▶ [WHAT YOU ARE ASKED TO DO] Write the next part of the article on the Huntsman Cancer Institute proton therapy center expansion, picking up after its final sentence.

▶ [PAGE TEXT]
◇ ◇ ◇ ◇

Salt Lake City

Salt Lake Cancer Survivor Jumps in Excavator to Kick Off Proton Center Expansion

AI Assisted Icon
Published on May 24, 2026
Salt Lake Cancer Survivor Jumps in Excavator to Kick Off Proton Center ExpansionSource: Google Street View

On May 8, 14-year-old cancer survivor Noah Reeb climbed into the cab of an excavator to help break ground on a major expansion of the Senator Orrin G. Hatch Proton Therapy Center at Huntsman Cancer Institute. The $43 million project will add a 9,000-square-foot addition, including a three-story treatment vault built into the hillside, and is designed to double the center’s daily patient capacity. For families across the Mountain West who have been driving hundreds of miles for proton therapy, the project promises shorter trips and more appointments closer to home.

What’s Being Built

The expansion will carve a three-story concrete vault into the hill behind the existing center and add nearly 9,000 square feet of patient and treatment space, with specialized shielding and climate controls to ensure precision and containment, according to Huntsman Cancer Institute. Jacobsen Construction will lead the build, with VCBO handling design, Stantec providing technical expertise and Mevion supplying the proton equipment. Huntsman says construction is expected to finish in 2028 and that the institute invested $43 million in the project.

Why Proton Therapy Matters

Proton therapy uses high-energy beams that stop at the tumor and spare more healthy tissue than conventional radiation, making it especially useful for tumors near the brain or spinal cord and for pediatric patients. Treatment typically requires daily visits over several weeks. The Proton Therapy Center has treated more than 600 patients since opening in 2021, about one-third of them children who receive care coordinated with Primary Children’s Hospital, and it draws patients from Utah, Idaho, Montana, Nevada, Wyoming and Colorado, as reported by KSL.

◇ ◇ ◇ ◇

▶ [DATASET EXTRACT]
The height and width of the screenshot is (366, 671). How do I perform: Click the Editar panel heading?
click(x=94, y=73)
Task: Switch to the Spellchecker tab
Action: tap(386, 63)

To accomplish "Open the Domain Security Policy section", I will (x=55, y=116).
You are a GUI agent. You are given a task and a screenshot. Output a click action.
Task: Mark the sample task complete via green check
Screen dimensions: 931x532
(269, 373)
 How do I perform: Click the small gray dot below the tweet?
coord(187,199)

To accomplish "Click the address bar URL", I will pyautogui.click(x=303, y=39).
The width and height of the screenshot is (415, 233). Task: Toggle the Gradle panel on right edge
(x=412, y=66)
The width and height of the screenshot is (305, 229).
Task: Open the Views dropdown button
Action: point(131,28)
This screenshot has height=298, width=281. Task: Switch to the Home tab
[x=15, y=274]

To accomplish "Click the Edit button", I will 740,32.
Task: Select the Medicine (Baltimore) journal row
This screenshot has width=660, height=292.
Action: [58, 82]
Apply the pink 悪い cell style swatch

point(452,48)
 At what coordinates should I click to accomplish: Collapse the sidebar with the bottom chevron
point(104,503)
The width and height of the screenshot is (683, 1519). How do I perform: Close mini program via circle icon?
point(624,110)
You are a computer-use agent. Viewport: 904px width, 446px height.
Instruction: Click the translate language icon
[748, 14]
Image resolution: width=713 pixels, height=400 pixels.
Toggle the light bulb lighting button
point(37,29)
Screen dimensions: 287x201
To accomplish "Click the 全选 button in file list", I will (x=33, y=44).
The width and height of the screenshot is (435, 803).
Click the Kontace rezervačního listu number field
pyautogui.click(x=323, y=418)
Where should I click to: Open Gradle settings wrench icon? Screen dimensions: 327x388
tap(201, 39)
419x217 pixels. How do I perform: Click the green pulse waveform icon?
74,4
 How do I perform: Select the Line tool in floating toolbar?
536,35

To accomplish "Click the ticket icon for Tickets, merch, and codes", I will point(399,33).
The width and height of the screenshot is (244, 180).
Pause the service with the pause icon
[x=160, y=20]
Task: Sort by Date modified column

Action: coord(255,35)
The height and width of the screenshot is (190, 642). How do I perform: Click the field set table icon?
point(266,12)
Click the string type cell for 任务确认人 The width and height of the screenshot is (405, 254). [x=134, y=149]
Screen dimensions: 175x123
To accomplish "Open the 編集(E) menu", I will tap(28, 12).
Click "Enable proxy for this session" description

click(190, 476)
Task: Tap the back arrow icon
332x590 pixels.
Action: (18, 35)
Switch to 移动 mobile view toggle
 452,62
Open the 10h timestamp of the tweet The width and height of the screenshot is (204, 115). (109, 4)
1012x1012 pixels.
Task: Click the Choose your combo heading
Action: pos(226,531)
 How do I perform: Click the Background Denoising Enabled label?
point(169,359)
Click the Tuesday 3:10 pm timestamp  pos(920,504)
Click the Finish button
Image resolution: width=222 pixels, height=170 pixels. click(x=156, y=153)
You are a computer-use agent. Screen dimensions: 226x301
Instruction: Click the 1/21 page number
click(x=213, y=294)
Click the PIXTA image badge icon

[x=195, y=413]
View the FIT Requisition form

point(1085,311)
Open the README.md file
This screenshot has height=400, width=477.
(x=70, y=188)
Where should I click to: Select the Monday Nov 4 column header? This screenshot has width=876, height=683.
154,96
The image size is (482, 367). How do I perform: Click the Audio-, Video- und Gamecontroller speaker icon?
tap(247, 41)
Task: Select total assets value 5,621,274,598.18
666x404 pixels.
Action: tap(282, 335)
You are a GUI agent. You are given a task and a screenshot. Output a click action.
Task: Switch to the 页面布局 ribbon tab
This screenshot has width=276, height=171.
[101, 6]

◇ ◇ ◇ ◇

▶ [THE ANSWER]
Voices From the Hillside

Noah, who was first treated at the center as a 9-year-old, told the crowd he felt "calm and hopeful" during his treatments and said he was glad more kids will have the same access. His father, James Reeb, described the return to the treatment room as unexpectedly emotional and said seeing Noah healthy made his "heart burst." Clinicians at the ceremony emphasized the expansion's research benefits, with Matthew Poppe calling it an "important advancement" for studying and improving proton delivery, as reported by KSL.

Timeline and What’s Next

Huntsman officials say the build will let the center treat roughly twice as many patients each day, easing scheduling and reducing the need for long travel for families. Jacobsen Construction president Gary Ellis said the hillside build "will save lives," and the institute is positioning the extra capacity to support clinical research and training, according to Huntsman Cancer Institute. Construction is expected to continue through 2028, with patient access and scheduling updates to be announced as systems are installed and tested.

Local Context

The proton expansion arrives as Huntsman pursues broader regional growth, including a new Vineyard campus announced last year; for background see the new Vineyard campus. For local families, the project is a tangible step toward keeping complex oncology care closer to home and strengthening Salt Lake City's role as a Mountain West referral center.